• **WORK TASK**: Drop the pictures and repeat exactly from the "Task: Click the" line down to the last line of the entries below.

Stored dataset items

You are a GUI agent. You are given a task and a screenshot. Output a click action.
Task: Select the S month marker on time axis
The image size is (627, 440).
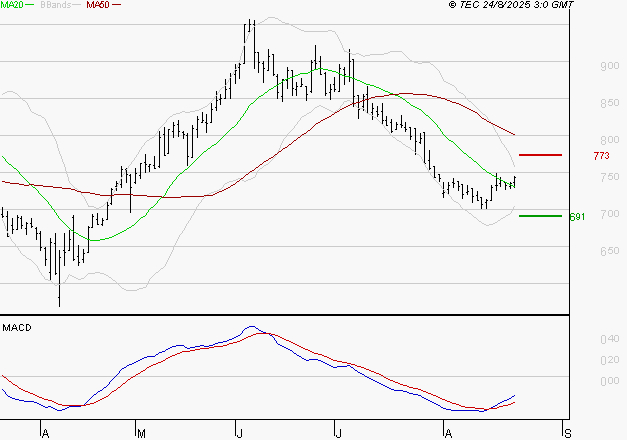pos(567,433)
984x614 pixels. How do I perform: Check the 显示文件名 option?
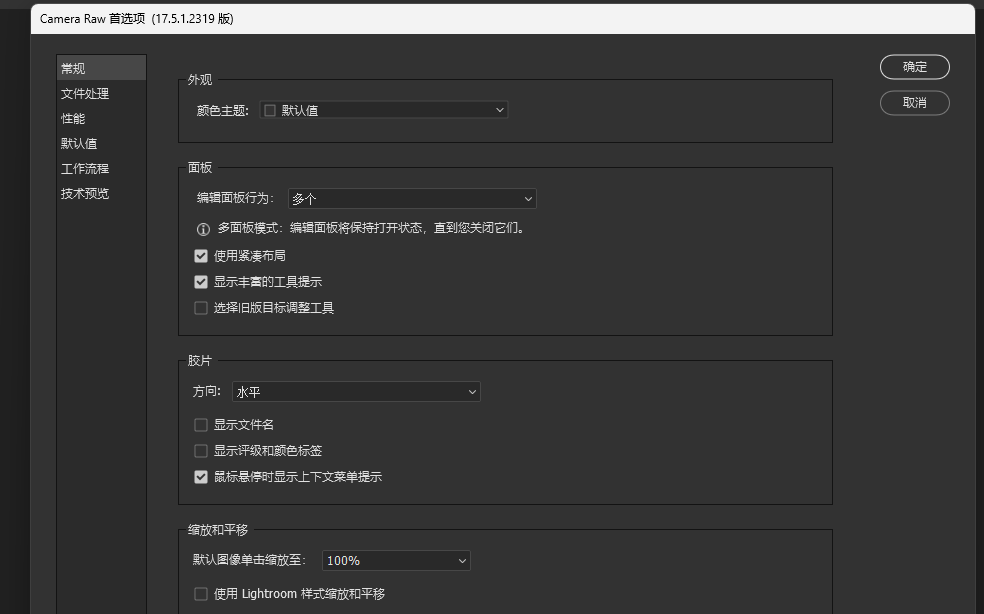(201, 425)
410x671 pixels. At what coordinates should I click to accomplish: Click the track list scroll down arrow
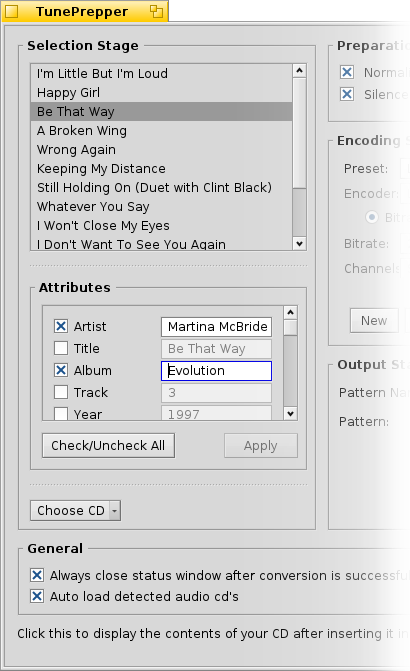(299, 243)
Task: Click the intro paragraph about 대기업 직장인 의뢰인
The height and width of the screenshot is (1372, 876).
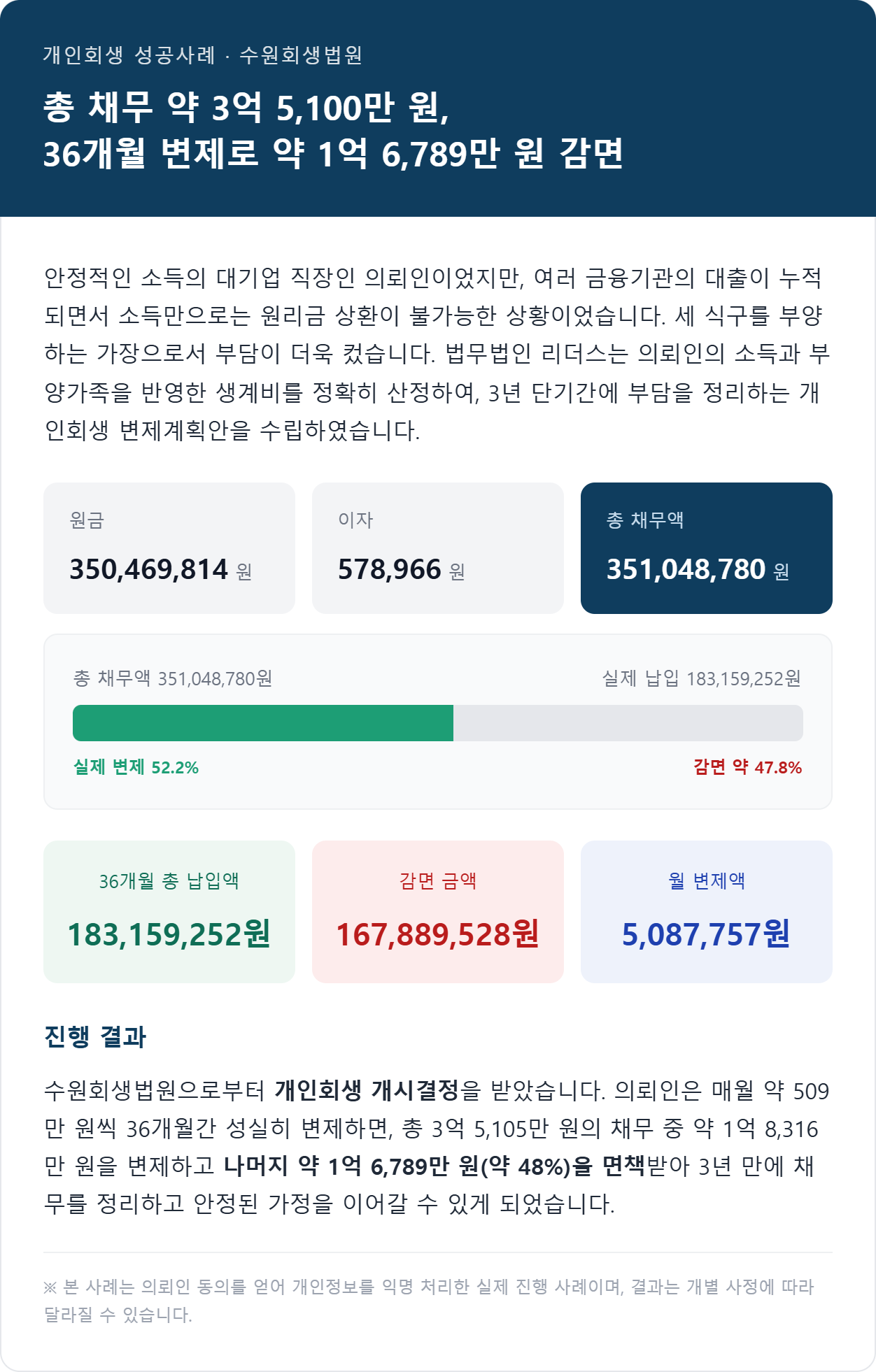Action: pos(437,354)
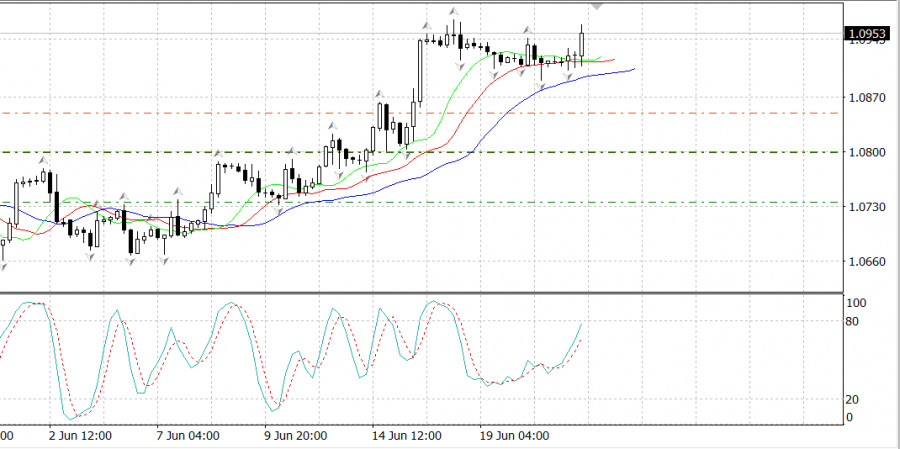Click the 1.0660 price scale label
Viewport: 900px width, 449px height.
click(865, 262)
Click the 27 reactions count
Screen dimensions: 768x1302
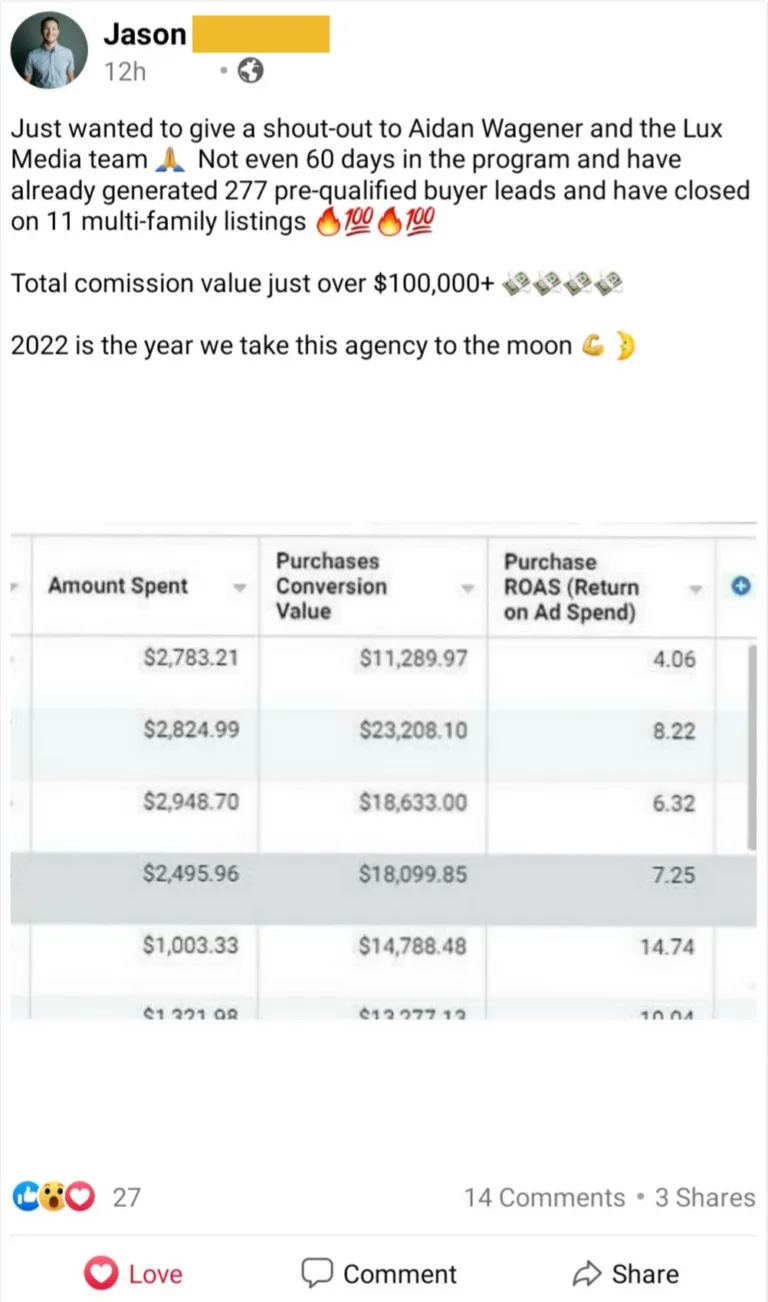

• **ANSWER BOX**:
Task: Click the intro paragraph about 대기업 직장인 의뢰인
The height and width of the screenshot is (1372, 876).
Action: pos(437,354)
Click the 1.0660 price scale label
Viewport: 900px width, 449px height.
click(865, 262)
Click the 27 reactions count
Screen dimensions: 768x1302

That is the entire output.